1. Run the engine for about 15 minutes until it reaches normal operating temperature.
2. Stop engine. Disconnect all spark plug wires one at a time and label for proper reconnection.
3. Loosen all spark plugs about one turn, then use an air hose or tire pump to blow all the dirt out of the spark plugs and gaskets. Place them on a clean, flat surface in the order in which they were removed. This will help to correlate any compression problems with the conditions of the plug from the particular cylinder involved.
4. Remove the Air Filter and block open the carburetor throttle plates to maximum. Remove the high tension lead from the center of the distributor and ground it. To disable electronic ignition system, disconnect the electronic ignition module or remove the primary battery terminal from the distributor cap. (On Ford V-8 and V-6, disconnect the primary lead from the distributor cap.)
5. Screw the spark plug adapter hose into the spark plug hole. Hand tighten only - DO NOT USE A WRENCH.
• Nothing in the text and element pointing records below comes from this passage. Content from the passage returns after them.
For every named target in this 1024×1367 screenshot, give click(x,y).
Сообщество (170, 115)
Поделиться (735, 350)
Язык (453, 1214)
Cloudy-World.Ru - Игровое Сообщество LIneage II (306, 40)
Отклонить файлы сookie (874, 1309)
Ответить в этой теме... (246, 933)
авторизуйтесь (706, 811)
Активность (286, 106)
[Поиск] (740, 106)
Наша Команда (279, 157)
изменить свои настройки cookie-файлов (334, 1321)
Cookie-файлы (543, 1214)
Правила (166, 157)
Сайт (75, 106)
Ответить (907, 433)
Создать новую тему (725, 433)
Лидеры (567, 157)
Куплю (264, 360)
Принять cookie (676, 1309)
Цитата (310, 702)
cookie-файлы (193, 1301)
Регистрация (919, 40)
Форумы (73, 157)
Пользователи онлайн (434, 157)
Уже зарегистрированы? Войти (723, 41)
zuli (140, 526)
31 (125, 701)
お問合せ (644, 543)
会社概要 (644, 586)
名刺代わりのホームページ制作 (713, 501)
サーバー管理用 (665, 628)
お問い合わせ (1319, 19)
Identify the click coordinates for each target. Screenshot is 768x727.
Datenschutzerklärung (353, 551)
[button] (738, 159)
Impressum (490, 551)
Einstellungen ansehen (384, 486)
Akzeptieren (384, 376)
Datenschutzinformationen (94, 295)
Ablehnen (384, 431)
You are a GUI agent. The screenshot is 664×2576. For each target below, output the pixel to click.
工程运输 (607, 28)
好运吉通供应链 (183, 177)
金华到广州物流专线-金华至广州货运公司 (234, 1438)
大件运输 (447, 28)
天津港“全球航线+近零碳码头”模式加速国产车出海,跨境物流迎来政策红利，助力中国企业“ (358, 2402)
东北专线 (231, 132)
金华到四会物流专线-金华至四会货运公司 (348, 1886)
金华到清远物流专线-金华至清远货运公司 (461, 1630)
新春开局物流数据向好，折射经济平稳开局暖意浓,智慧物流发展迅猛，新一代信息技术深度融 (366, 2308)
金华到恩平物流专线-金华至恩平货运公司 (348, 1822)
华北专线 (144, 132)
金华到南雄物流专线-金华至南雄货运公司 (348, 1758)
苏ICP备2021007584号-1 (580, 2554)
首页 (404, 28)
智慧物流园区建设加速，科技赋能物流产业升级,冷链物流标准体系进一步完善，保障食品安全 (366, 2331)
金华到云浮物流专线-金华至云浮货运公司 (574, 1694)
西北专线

6. Now crank the engine for at least 4 compression strokes or until pressure stops rising on the tester.
7. Record the compression reading and repeat the test on all remaining cylinders. (Step No. 5 and 6).
1. On a normal cylinder, the needle should advance on each stroke until it reaches a peak. All cylinders should test within the engine manufacturer's specifications and reading should not vary more than 10% from cylinder to cylinder.
2. If the needle fails to advance normally or if it remains the same for several strokes and then starts to climb, the cylinder has a sticky valve.
3. If the compression reading is considerably higher above the manufacturers specification, it is indicative of carbon build-up in the cylinder. Use of spark plug with higher heat range can sometimes correct this fault.
4. If a reading on two adjacent cylinders is 20 pounds or more lower than other cylinders, a defective head gasket is indicated. Water and or oil may be seen in the two cylinders.
5. If readings are low or uneven between cylinders, pour a teaspoon of S.A.E. #30 oil into each cylinder and retest. If the readings increase considerably, the fault is poorly seated or worn rings. If the readings remain about the same, the valves are at fault.
6. Reconnect all spark plug wires in proper order. Reconnect the secondary coil wire to the distributor, and return the carburetor throttle valve to the original setting before starting the engine.